◆ **Assignment**: Could you set down exactly the lines of the data below, starting at the one that holds "At what coordinates should I click to accomplish: Select the 条码" and ending at the one that holds "Given: Click the Undo", both included, and only those?

◆ **Extracted material**:
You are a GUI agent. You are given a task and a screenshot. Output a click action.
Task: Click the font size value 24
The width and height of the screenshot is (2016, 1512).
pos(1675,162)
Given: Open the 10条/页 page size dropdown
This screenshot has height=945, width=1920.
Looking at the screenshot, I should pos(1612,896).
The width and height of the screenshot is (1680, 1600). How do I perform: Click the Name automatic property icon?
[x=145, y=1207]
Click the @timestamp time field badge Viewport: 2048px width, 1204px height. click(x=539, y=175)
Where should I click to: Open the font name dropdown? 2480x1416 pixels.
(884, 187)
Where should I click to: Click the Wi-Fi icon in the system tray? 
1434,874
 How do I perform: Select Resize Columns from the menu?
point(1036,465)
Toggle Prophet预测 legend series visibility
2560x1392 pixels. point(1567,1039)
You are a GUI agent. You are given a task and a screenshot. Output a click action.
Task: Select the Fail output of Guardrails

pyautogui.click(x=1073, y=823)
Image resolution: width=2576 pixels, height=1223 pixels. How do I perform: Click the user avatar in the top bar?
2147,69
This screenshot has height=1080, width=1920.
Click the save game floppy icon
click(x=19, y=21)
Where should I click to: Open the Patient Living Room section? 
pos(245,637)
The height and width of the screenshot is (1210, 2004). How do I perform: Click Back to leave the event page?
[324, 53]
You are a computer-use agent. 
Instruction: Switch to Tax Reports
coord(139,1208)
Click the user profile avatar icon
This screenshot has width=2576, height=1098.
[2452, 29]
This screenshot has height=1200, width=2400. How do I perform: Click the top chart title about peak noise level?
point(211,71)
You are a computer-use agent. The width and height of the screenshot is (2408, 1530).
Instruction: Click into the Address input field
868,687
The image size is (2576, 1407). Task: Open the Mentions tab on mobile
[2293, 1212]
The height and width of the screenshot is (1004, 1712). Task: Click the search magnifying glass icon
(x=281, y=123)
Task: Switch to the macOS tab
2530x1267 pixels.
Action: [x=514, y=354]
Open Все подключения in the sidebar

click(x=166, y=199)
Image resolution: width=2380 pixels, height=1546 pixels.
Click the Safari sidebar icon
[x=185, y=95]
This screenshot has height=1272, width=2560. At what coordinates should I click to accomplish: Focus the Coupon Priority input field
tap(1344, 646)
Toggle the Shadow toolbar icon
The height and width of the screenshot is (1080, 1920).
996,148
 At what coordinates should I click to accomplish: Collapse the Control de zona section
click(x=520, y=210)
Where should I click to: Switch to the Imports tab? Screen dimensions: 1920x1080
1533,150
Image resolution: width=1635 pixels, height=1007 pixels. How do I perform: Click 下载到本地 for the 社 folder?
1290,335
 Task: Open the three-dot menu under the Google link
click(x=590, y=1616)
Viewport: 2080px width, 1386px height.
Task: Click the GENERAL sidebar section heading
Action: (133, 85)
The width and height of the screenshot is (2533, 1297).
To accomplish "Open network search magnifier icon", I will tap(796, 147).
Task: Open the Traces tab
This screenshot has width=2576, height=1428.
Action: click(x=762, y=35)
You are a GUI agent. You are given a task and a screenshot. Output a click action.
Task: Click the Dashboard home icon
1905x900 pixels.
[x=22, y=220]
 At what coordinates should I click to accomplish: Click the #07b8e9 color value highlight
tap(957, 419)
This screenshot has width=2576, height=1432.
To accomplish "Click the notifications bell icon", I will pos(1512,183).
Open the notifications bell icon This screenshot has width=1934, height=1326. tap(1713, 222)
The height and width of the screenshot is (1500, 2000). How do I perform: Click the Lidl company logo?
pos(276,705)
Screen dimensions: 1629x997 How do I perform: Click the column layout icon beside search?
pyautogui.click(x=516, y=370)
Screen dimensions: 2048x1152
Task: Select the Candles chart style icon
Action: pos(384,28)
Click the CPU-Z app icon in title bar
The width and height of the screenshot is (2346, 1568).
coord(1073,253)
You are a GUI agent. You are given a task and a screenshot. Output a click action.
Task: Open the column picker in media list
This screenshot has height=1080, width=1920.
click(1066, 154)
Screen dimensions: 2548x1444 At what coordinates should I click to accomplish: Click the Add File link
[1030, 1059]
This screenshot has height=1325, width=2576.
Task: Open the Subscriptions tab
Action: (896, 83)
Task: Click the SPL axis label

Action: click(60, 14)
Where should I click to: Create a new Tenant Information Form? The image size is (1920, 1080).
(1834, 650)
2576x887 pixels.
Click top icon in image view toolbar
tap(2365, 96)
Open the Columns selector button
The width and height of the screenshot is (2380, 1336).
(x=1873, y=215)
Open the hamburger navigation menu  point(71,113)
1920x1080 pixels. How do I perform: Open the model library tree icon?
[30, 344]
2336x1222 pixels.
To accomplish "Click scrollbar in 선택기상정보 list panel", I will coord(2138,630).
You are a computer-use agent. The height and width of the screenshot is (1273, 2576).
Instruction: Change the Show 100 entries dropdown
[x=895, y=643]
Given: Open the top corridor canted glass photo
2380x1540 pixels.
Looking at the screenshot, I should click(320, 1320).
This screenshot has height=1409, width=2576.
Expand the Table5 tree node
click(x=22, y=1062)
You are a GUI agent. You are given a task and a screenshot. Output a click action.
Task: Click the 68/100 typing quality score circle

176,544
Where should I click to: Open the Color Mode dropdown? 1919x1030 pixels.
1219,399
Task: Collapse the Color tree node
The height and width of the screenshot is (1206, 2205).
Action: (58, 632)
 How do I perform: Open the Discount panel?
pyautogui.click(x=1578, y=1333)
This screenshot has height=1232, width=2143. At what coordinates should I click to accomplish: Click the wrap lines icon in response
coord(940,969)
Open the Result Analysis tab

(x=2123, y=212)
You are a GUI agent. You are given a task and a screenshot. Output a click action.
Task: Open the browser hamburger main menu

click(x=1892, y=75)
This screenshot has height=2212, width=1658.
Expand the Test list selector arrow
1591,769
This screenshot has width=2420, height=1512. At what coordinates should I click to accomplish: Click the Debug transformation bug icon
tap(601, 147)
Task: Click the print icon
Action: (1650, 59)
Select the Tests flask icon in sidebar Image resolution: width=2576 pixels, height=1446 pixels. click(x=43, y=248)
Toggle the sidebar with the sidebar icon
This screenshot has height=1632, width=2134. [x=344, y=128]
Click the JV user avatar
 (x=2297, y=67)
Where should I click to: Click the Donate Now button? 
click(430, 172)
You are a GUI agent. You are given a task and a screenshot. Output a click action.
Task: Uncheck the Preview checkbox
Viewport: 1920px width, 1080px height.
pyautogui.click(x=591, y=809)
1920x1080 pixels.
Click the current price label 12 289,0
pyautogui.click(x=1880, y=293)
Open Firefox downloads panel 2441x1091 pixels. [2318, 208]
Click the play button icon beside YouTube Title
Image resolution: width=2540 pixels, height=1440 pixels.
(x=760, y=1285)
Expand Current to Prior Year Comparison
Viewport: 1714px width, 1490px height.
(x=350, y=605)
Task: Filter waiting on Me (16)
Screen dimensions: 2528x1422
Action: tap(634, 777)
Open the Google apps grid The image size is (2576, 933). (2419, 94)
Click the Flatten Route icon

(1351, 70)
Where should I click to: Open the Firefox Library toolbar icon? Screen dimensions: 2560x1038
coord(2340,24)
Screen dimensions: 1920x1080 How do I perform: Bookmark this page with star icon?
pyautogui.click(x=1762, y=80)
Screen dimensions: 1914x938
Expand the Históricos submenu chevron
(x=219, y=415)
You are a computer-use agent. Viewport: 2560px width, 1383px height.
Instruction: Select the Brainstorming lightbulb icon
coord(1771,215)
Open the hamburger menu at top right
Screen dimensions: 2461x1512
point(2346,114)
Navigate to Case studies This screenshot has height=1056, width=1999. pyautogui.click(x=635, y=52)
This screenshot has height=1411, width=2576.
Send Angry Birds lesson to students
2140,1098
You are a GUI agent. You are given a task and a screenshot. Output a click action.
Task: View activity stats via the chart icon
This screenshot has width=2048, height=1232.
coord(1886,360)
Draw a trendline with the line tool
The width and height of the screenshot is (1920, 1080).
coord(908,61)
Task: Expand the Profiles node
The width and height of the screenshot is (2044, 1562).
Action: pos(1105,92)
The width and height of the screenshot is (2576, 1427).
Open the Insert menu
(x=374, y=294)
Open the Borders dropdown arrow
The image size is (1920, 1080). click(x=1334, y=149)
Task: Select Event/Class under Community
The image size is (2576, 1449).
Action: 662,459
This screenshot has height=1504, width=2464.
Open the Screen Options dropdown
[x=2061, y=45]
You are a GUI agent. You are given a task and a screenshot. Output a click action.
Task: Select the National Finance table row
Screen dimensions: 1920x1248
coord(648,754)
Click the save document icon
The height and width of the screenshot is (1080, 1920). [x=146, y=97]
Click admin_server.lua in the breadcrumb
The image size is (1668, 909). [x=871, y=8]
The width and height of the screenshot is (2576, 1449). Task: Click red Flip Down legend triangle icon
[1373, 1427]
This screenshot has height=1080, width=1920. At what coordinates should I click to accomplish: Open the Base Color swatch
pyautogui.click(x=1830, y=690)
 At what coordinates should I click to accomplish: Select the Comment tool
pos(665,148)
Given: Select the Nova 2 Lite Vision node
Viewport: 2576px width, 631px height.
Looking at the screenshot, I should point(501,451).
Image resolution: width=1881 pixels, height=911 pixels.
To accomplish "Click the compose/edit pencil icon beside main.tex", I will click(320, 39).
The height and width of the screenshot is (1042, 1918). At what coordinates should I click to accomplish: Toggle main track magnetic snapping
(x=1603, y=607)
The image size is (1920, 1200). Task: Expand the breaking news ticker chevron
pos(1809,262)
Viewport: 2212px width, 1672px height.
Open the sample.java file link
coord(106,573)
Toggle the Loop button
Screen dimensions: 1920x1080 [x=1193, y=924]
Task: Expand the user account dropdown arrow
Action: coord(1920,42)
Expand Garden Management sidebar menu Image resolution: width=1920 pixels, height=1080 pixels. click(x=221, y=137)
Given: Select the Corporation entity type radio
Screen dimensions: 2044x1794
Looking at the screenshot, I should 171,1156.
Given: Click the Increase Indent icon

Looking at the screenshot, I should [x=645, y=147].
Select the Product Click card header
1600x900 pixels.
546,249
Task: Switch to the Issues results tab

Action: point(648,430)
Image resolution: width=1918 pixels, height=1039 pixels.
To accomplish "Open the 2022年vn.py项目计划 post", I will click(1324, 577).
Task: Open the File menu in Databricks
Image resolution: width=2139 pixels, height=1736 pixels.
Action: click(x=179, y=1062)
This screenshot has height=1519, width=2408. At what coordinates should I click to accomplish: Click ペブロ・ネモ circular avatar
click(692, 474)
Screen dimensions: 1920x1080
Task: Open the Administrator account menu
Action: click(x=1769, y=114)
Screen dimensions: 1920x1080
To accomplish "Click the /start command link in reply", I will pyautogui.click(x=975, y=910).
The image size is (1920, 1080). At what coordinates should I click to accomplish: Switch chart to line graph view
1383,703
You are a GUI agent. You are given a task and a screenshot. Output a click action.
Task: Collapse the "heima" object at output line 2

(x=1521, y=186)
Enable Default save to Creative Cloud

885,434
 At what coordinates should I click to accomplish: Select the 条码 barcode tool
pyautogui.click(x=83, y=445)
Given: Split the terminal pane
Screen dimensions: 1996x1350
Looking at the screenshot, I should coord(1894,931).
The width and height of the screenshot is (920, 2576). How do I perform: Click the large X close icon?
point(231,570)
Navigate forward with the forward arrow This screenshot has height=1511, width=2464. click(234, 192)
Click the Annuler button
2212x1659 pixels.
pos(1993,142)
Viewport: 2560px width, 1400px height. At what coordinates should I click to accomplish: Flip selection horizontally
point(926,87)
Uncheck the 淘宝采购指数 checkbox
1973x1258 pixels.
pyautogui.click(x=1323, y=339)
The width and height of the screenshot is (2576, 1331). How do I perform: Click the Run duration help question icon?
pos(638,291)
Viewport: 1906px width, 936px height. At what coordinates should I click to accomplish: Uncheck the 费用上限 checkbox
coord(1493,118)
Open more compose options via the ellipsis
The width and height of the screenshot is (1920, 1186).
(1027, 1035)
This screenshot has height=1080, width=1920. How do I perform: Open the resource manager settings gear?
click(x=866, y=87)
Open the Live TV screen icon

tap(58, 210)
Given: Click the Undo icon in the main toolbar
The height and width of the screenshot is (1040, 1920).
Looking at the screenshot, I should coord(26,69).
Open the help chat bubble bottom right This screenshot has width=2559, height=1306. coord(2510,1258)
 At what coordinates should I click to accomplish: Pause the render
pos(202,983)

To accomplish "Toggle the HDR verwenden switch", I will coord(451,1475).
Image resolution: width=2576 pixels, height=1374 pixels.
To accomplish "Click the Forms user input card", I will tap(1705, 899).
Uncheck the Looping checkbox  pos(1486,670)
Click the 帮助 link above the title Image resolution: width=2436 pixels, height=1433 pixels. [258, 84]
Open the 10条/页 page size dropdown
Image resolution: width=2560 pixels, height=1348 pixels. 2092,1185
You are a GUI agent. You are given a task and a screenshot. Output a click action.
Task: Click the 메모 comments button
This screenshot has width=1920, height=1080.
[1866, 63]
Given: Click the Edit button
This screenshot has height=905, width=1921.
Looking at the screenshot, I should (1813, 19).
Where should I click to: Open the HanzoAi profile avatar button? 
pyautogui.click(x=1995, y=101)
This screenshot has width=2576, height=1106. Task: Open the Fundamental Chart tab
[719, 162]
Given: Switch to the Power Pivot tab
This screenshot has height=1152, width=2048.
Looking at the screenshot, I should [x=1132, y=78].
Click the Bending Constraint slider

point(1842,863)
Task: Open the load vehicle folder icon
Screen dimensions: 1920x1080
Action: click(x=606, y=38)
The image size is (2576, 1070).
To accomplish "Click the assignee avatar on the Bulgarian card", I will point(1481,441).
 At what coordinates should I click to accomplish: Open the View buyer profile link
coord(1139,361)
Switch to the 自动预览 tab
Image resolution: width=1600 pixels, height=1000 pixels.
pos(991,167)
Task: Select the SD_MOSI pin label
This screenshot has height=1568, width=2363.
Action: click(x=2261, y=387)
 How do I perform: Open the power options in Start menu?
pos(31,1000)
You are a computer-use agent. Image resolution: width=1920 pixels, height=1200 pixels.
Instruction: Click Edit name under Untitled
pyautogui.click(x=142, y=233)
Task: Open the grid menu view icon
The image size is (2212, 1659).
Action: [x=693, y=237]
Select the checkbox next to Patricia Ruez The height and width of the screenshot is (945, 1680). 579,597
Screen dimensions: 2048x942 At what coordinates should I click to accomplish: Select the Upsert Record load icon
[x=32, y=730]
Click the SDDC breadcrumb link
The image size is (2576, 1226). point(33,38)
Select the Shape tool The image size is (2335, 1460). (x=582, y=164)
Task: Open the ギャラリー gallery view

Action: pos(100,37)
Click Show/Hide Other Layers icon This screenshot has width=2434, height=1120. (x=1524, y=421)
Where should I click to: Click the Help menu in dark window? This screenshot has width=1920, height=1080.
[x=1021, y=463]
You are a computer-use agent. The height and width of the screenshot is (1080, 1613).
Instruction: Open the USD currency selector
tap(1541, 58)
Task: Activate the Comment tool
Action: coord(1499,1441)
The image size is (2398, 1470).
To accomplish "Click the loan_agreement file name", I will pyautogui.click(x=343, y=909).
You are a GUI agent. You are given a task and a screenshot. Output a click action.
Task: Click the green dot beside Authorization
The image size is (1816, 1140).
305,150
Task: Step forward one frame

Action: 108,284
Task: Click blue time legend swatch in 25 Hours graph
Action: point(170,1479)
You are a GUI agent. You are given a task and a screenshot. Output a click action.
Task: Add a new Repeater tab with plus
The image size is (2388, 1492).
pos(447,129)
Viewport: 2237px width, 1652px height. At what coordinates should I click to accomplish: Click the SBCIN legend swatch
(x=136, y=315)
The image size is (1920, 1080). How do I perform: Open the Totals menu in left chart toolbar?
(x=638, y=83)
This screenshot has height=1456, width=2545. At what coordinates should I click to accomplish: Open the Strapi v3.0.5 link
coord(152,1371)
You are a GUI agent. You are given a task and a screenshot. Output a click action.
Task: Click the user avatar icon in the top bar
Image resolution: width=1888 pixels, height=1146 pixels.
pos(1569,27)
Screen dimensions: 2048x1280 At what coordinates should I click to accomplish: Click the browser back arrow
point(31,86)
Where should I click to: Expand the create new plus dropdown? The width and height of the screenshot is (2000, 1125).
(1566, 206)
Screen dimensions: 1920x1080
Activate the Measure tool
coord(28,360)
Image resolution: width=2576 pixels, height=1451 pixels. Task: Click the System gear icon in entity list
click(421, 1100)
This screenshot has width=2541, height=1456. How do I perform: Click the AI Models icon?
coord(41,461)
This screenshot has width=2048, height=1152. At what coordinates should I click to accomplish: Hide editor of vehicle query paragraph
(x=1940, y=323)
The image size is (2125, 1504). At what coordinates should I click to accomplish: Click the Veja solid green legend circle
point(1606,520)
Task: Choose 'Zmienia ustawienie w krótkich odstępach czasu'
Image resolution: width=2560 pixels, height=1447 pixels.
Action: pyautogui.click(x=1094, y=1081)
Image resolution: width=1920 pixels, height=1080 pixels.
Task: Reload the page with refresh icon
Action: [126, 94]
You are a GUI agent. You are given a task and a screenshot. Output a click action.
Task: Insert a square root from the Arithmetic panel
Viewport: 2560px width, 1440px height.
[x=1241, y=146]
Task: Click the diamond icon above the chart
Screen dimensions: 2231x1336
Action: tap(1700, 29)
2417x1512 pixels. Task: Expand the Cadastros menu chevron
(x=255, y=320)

◆ **Solution for this problem**:
 At what coordinates should I click to accomplish: Select the 条码 barcode tool
pyautogui.click(x=83, y=445)
Given: Split the terminal pane
Screen dimensions: 1996x1350
Looking at the screenshot, I should coord(1894,931).
The width and height of the screenshot is (920, 2576). How do I perform: Click the large X close icon?
point(231,570)
Navigate forward with the forward arrow This screenshot has height=1511, width=2464. click(234, 192)
Click the Annuler button
2212x1659 pixels.
pos(1993,142)
Viewport: 2560px width, 1400px height. At what coordinates should I click to accomplish: Flip selection horizontally
point(926,87)
Uncheck the 淘宝采购指数 checkbox
1973x1258 pixels.
pyautogui.click(x=1323, y=339)
The width and height of the screenshot is (2576, 1331). How do I perform: Click the Run duration help question icon?
pos(638,291)
Viewport: 1906px width, 936px height. At what coordinates should I click to accomplish: Uncheck the 费用上限 checkbox
coord(1493,118)
Open more compose options via the ellipsis
The width and height of the screenshot is (1920, 1186).
(1027, 1035)
This screenshot has height=1080, width=1920. How do I perform: Open the resource manager settings gear?
click(x=866, y=87)
Open the Live TV screen icon

tap(58, 210)
Given: Click the Undo icon in the main toolbar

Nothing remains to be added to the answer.